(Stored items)

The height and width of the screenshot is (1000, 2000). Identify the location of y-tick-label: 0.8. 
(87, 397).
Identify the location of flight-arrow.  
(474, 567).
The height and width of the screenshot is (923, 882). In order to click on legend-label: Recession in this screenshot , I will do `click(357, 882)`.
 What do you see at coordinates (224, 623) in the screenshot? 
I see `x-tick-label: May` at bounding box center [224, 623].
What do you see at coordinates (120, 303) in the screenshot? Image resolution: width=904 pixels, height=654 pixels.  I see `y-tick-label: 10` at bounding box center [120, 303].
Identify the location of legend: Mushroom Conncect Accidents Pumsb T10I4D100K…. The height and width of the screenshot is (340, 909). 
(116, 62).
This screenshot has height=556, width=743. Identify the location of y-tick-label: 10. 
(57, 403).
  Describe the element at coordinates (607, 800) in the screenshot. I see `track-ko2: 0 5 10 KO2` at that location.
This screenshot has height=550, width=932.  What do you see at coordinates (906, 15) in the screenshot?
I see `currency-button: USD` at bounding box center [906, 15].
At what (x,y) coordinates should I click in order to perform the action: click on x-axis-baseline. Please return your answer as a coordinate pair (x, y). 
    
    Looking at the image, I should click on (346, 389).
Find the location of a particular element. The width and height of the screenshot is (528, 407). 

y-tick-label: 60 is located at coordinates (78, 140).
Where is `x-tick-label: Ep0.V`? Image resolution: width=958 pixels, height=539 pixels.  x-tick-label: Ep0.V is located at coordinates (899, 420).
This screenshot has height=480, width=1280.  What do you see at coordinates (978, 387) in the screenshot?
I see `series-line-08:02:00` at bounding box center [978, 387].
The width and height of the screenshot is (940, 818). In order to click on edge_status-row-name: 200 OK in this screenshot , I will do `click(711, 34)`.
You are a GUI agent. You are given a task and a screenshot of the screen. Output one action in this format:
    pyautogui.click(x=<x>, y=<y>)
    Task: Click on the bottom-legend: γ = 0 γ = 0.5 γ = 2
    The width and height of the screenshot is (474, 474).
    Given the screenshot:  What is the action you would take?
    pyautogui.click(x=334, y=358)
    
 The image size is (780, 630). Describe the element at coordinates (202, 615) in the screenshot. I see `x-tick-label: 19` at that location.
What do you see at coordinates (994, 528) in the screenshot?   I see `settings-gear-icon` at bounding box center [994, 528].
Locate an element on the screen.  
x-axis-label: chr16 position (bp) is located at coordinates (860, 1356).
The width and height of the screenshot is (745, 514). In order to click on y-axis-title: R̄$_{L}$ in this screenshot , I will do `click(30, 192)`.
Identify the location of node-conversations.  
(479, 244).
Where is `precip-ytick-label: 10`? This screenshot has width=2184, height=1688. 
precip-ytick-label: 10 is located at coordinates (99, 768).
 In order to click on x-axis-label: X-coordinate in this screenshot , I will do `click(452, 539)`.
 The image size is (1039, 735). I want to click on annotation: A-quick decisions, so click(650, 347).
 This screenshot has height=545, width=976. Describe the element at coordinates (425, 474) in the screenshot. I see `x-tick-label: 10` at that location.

**WHAT YOU ARE ASKED TO DO**
Copy out all of the material above line by line, keeping every character, space, and line break the same.

**ANSWER AREA**
The height and width of the screenshot is (1000, 2000). Identify the location of y-tick-label: 0.8. 
(87, 397).
Identify the location of flight-arrow.  
(474, 567).
The height and width of the screenshot is (923, 882). In order to click on legend-label: Recession in this screenshot , I will do `click(357, 882)`.
 What do you see at coordinates (224, 623) in the screenshot? 
I see `x-tick-label: May` at bounding box center [224, 623].
What do you see at coordinates (120, 303) in the screenshot? Image resolution: width=904 pixels, height=654 pixels.  I see `y-tick-label: 10` at bounding box center [120, 303].
Identify the location of legend: Mushroom Conncect Accidents Pumsb T10I4D100K…. The height and width of the screenshot is (340, 909). 
(116, 62).
This screenshot has height=556, width=743. Identify the location of y-tick-label: 10. 
(57, 403).
  Describe the element at coordinates (607, 800) in the screenshot. I see `track-ko2: 0 5 10 KO2` at that location.
This screenshot has height=550, width=932.  What do you see at coordinates (906, 15) in the screenshot?
I see `currency-button: USD` at bounding box center [906, 15].
At what (x,y) coordinates should I click in order to perform the action: click on x-axis-baseline. Please return your answer as a coordinate pair (x, y). 
    
    Looking at the image, I should click on (346, 389).
Find the location of a particular element. The width and height of the screenshot is (528, 407). 

y-tick-label: 60 is located at coordinates (78, 140).
Where is `x-tick-label: Ep0.V`? Image resolution: width=958 pixels, height=539 pixels.  x-tick-label: Ep0.V is located at coordinates (899, 420).
This screenshot has height=480, width=1280.  What do you see at coordinates (978, 387) in the screenshot?
I see `series-line-08:02:00` at bounding box center [978, 387].
The width and height of the screenshot is (940, 818). In order to click on edge_status-row-name: 200 OK in this screenshot , I will do `click(711, 34)`.
You are a GUI agent. You are given a task and a screenshot of the screen. Output one action in this format:
    pyautogui.click(x=<x>, y=<y>)
    Task: Click on the bottom-legend: γ = 0 γ = 0.5 γ = 2
    The width and height of the screenshot is (474, 474).
    Given the screenshot:  What is the action you would take?
    pyautogui.click(x=334, y=358)
    
 The image size is (780, 630). Describe the element at coordinates (202, 615) in the screenshot. I see `x-tick-label: 19` at that location.
What do you see at coordinates (994, 528) in the screenshot?   I see `settings-gear-icon` at bounding box center [994, 528].
Locate an element on the screen.  
x-axis-label: chr16 position (bp) is located at coordinates (860, 1356).
The width and height of the screenshot is (745, 514). In order to click on y-axis-title: R̄$_{L}$ in this screenshot , I will do `click(30, 192)`.
Identify the location of node-conversations.  
(479, 244).
Where is `precip-ytick-label: 10`? This screenshot has width=2184, height=1688. 
precip-ytick-label: 10 is located at coordinates (99, 768).
 In order to click on x-axis-label: X-coordinate in this screenshot , I will do `click(452, 539)`.
 The image size is (1039, 735). I want to click on annotation: A-quick decisions, so click(650, 347).
 This screenshot has height=545, width=976. Describe the element at coordinates (425, 474) in the screenshot. I see `x-tick-label: 10` at that location.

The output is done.